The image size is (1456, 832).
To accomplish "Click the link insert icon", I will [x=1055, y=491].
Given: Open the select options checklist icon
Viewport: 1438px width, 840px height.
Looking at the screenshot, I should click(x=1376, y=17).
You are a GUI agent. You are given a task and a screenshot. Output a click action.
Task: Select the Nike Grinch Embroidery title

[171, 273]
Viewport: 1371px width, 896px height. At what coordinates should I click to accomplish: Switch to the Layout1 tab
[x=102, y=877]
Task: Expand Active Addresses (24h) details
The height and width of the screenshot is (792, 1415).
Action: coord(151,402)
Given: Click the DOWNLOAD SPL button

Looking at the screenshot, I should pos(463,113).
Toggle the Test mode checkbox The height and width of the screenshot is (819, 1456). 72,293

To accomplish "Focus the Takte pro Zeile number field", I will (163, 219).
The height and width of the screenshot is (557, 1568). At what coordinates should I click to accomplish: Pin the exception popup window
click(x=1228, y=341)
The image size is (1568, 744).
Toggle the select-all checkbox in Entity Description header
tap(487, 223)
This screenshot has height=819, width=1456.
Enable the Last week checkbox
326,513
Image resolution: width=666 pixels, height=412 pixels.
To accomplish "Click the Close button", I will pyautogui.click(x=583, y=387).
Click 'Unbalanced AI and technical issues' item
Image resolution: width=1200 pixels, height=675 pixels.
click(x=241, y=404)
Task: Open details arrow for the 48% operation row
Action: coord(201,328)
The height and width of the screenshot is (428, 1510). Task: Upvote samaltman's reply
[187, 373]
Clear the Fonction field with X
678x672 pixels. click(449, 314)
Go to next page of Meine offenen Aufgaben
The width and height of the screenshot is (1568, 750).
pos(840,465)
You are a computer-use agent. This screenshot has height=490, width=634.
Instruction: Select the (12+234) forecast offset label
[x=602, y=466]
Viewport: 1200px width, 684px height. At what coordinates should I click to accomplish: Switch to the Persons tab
******************************
Arrange the records from the start through the line holding "Looking at the screenshot, I should click(x=1376, y=17).", inclusive, as a two-column CSV with the headers instruction and answer. Put one row per record, with each field quoted and any line breaks replaced by spaces.

instruction,answer
"The image size is (1456, 832). To accomplish ""Click the link insert icon"",","I will [x=1055, y=491]."
"Given: Open the select options checklist icon Viewport: 1438px width, 840px height.","Looking at the screenshot, I should click(x=1376, y=17)."